▶ SET EXERCISE A:
Report how many lines in the entries below contain the word "icon", matching case exactly, and give only the number.
>> begin SELECTED EXTRACT
Seleucus I, one of Alexander the Great’s former generals, founded Antioch on the Orontes River around 300 BCE. Settled by Macedonians, Athenians, and Jews, it maintained its reputation as a sophisticated and multi-ethnic city for centuries. At its peak, Antioch was the third largest city in the world, behind only Rome and Alexandria. Rome annexed Antioch in 64 BCE and made it the Syrian provincial capital. Despite a sequence of political upheavals and repeated catastrophic earthquakes, Antioch and its suburbs remained luxuriant and lively, drawing from the best of the eastern and western worlds.

The goddess Tethys, a figure from Greek legend, was also revered by the Roman citizens of Antioch. Born of Gaea, the earth deity, and Uranus, the god of the sky, Tethys was the wife of the sea god Oceanus, whose mythical river encircled the earth. She controlled the distribution of water throughout the streams of the world. She is often depicted with wings on her brow, possibly representing the winds that drove rainclouds.
>> end SELECTED EXTRACT
>> begin SUPPLIED DATA
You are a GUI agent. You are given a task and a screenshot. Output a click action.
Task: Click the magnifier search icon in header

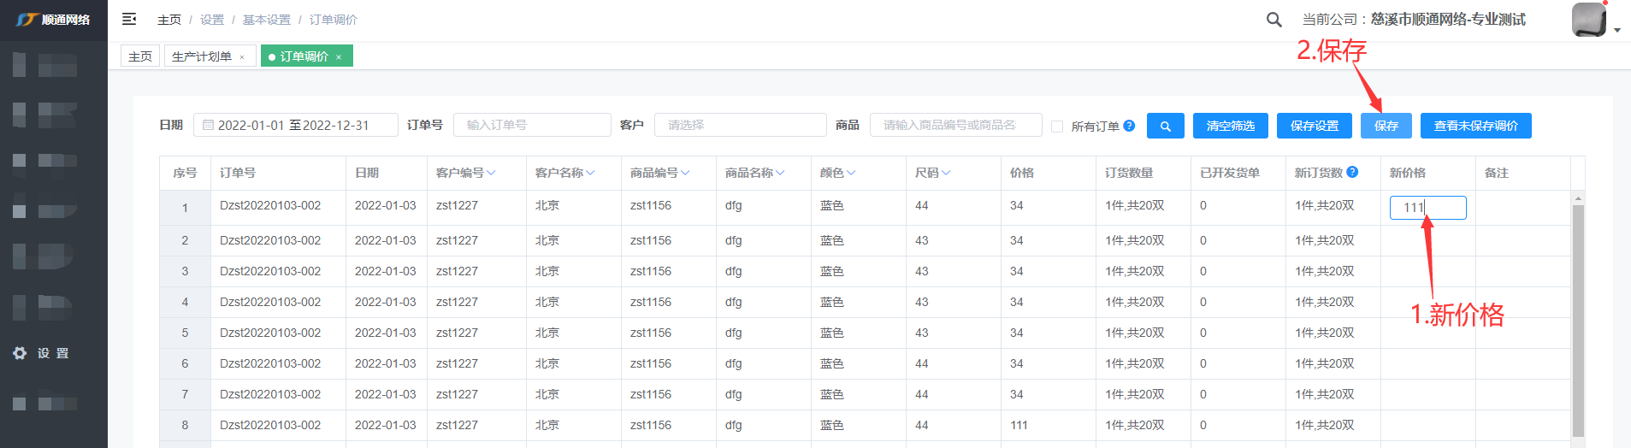(x=1273, y=20)
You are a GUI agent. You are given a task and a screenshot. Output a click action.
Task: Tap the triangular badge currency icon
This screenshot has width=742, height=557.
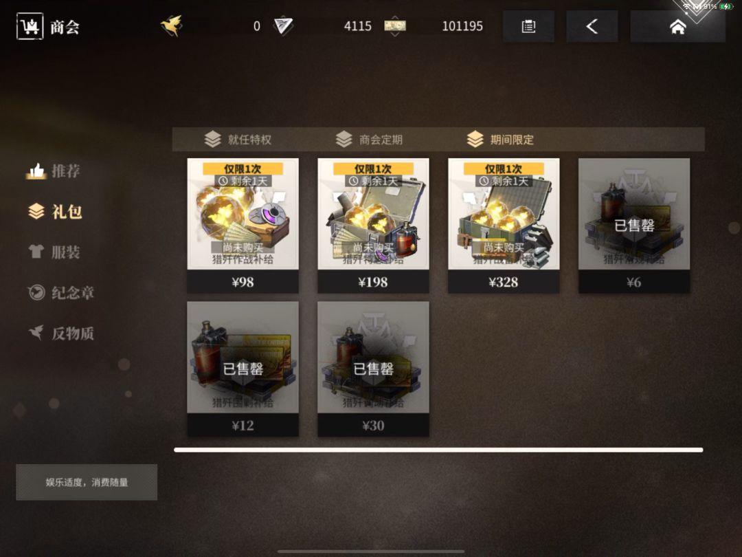284,25
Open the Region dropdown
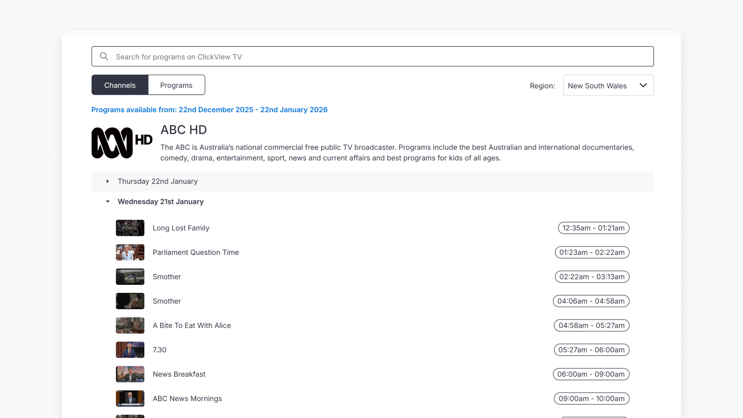Image resolution: width=743 pixels, height=418 pixels. [608, 85]
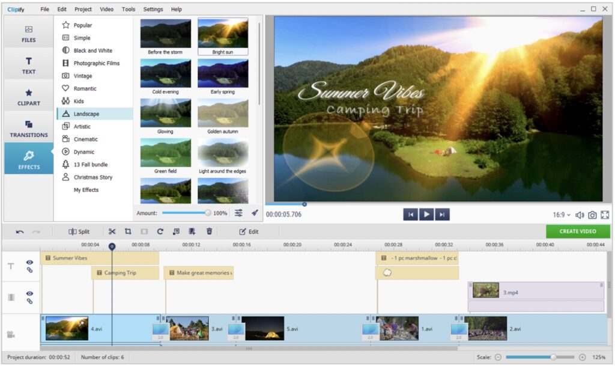
Task: Click the Create Video button
Action: [577, 231]
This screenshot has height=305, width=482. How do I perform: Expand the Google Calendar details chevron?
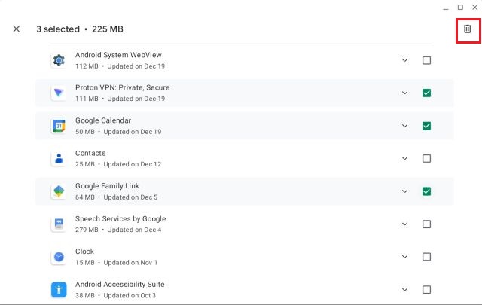click(404, 126)
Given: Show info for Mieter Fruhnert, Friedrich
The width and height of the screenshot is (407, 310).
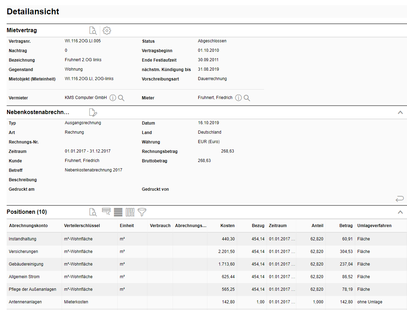Looking at the screenshot, I should tap(239, 98).

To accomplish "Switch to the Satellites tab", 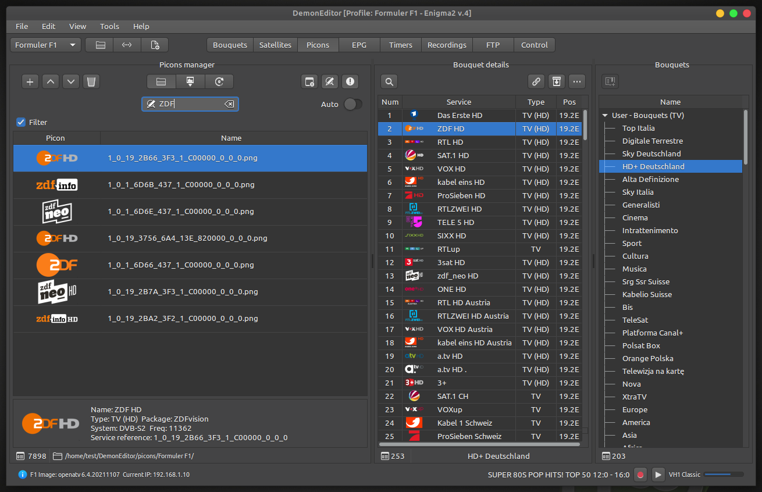I will coord(275,45).
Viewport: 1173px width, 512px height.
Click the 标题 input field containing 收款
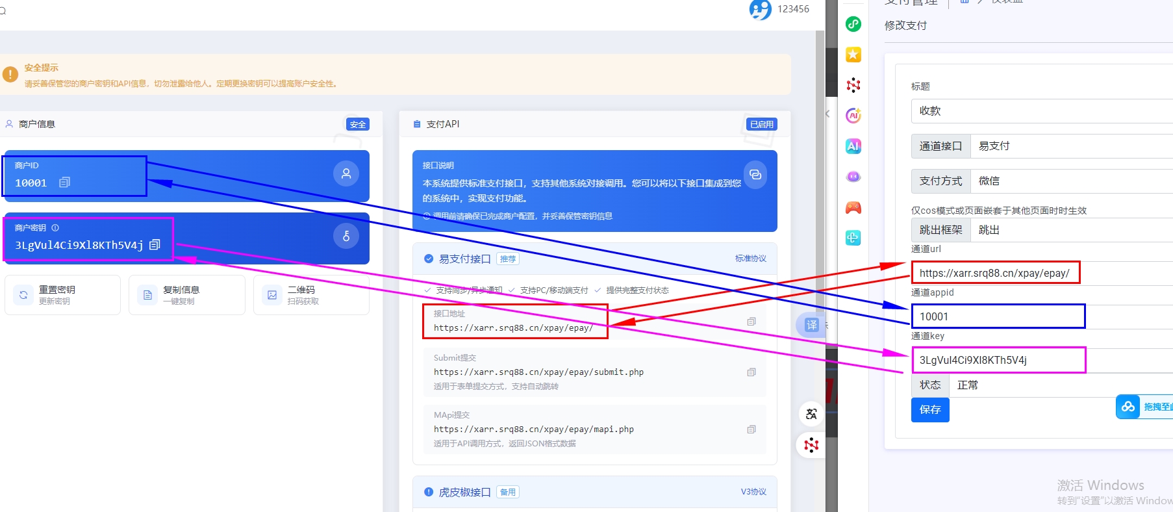coord(1039,111)
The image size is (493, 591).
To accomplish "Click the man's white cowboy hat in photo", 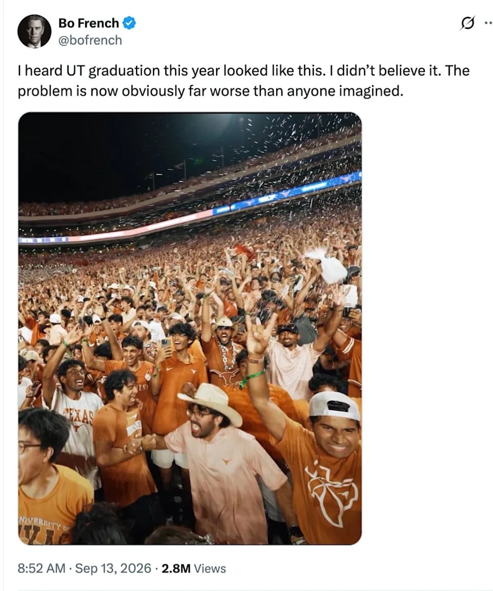I will point(211,402).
>> end SUPPLIED DATA
▶ SET EXERCISE B:
From the passage on Antioch above, duplicate the text starting with "The goddess Tethys, a" and going on through "that drove rainclouds.", with no changes.

▶ RESULT A:
2

▶ RESULT B:
The goddess Tethys, a figure from Greek legend, was also revered by the Roman citizens of Antioch. Born of Gaea, the earth deity, and Uranus, the god of the sky, Tethys was the wife of the sea god Oceanus, whose mythical river encircled the earth. She controlled the distribution of water throughout the streams of the world. She is often depicted with wings on her brow, possibly representing the winds that drove rainclouds.